By Robert Monroe
Dave Hatton and I had a January trip planned to the Everglades and the Florida Keys. We decided to use a Feathercraft™ double folding kayak with a sailing rig, but were not very happy with its sailing performance to weather. It has a simple reaching/downwind sail and no effective lateral resistance to give it any bite in the water. It’s a neat boat, but we decided we could improve its performance without too much effort. We would start with a leeboard and look at the rig later. The key problem was how to get hard connecting points for the leeboard onto a soft-sided folding kayak without cutting holes in the skin.
We decided to build a saddle that would sit on the deck between the two cockpits. We would use aluminum tubes to secure the saddle to reinforced webbing loops sewn into the deck seam as part of the deck safety line. This arrangement used existing reaction points, gave the saddle a large footprint on the deck to distribute the loads, and, most importantly, didn’t hurt the kayak if we were horribly off in our thinking.
Building the leeboard
For the leeboard, we started with a cedar blank originally built for a racing dinghy rudder. It was too short so we bonded on a high-density foam blank to form the head of the leeboard. We bird-mouthed the joint to help with alignment and to make a softer transition from the cedar to the foam.
We reinforced the blank with several layers of 702 carbon tape across the joint and down to the tip. We bonded a piece of G10 laminate (a high-density epoxy/glass “circuit board” laminate) into the tip of the board to provide some hardness for grounding and scuffing. After fairing the blank with 407, we covered it with a layer of 6 oz carbon cloth draped over the leading edge and clamped flat along the trailing edge. When it was cured, we trimmed and coated the board.
Building the saddle
The saddle required a mold to get the proper alignment and angles of the kayak’s deck. We used thin plywood as a stiff surface and lots of plastic sheeting, tented over the deck, as a base to lay up a thicker glass/epoxy mold surface.

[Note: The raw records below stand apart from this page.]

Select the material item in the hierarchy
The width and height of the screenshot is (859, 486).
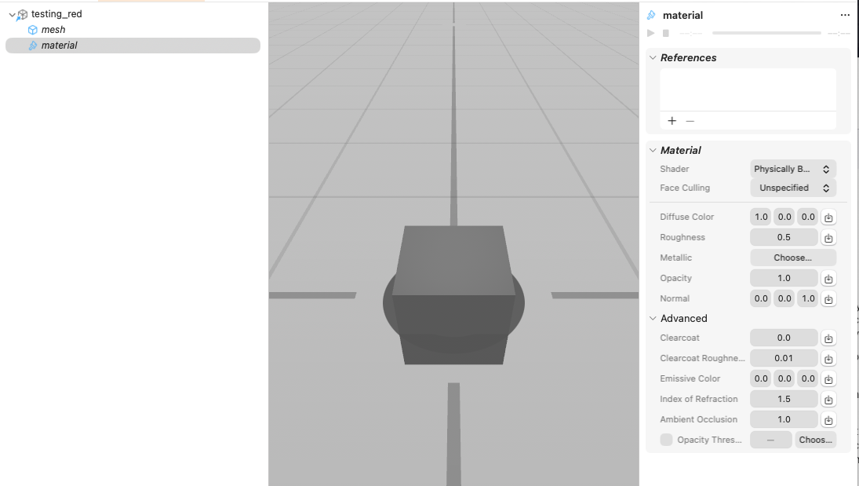(x=59, y=46)
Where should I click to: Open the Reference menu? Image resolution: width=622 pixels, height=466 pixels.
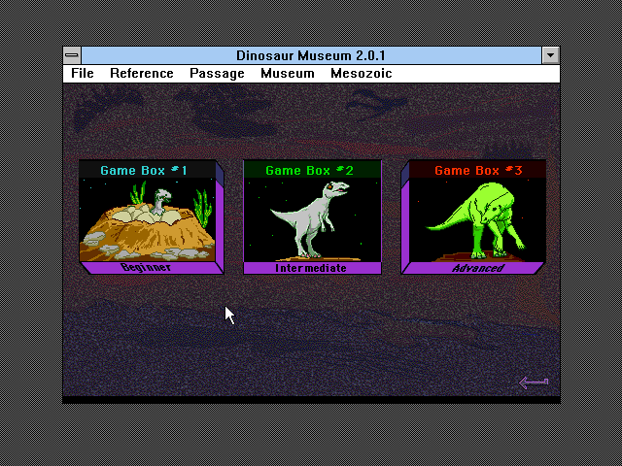point(142,74)
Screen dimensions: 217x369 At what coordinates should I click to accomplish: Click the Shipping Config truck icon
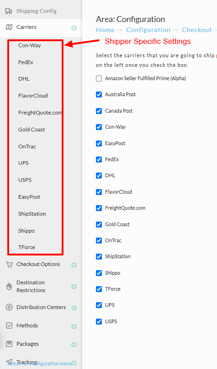tap(9, 11)
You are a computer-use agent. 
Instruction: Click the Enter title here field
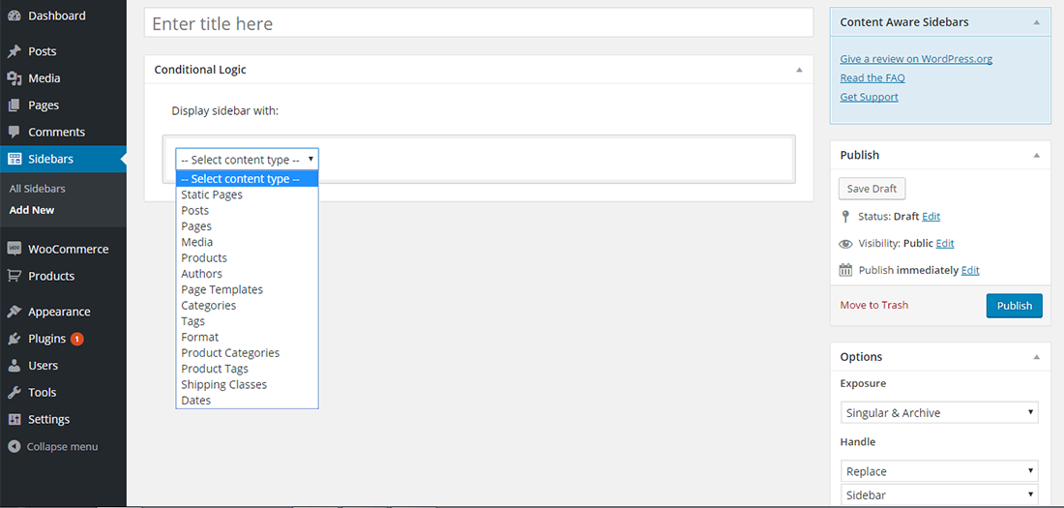coord(479,23)
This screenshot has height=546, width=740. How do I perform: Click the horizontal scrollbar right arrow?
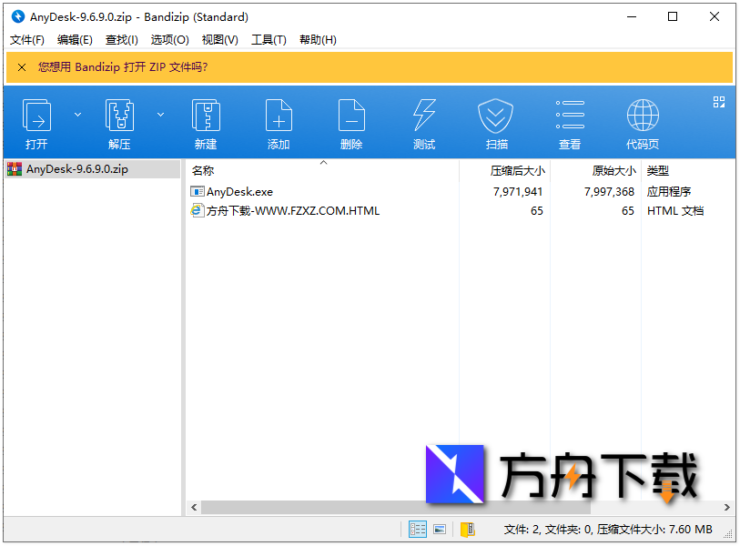(726, 507)
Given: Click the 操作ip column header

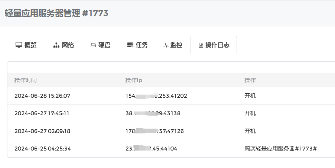Looking at the screenshot, I should click(x=134, y=80).
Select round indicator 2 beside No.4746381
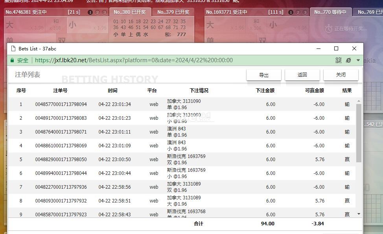383x234 pixels. click(97, 12)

We set up the fiberglass mold on a bench top and used vacuum bagging to mold the saddle of medium density foam cores sandwiched between 6 oz carbon skins. We also vacuum-bagged flat sandwich parts for the upright and top panels. For the attachment and alignment points, we fabricated some glass tape tubes over aluminum tube molds.
Then we assembled the saddle on the kayak. We started by positioning the saddle and bonding the fiberglass tubes onto the saddle where it crossed the deck line seam with the web loops. When these glass tubes had cured, we secured the saddle to the deck web loops with the aluminum pins. This located the saddle’s actual position in use. We then positioned and aligned the upright and top panels using the leeboard and a centerline string stretched from bow to stern. We bonded and filleted the entire assembly with a 105/206/406 mixture. After the saddle was cured, trimmed and coated, we bonded G10 wear pads on the mating surfaces of the saddle and leeboard to provide local strength and abrasion protection. We chose a stainless bolt and wing nut to secure the leeboard to the saddle assembly.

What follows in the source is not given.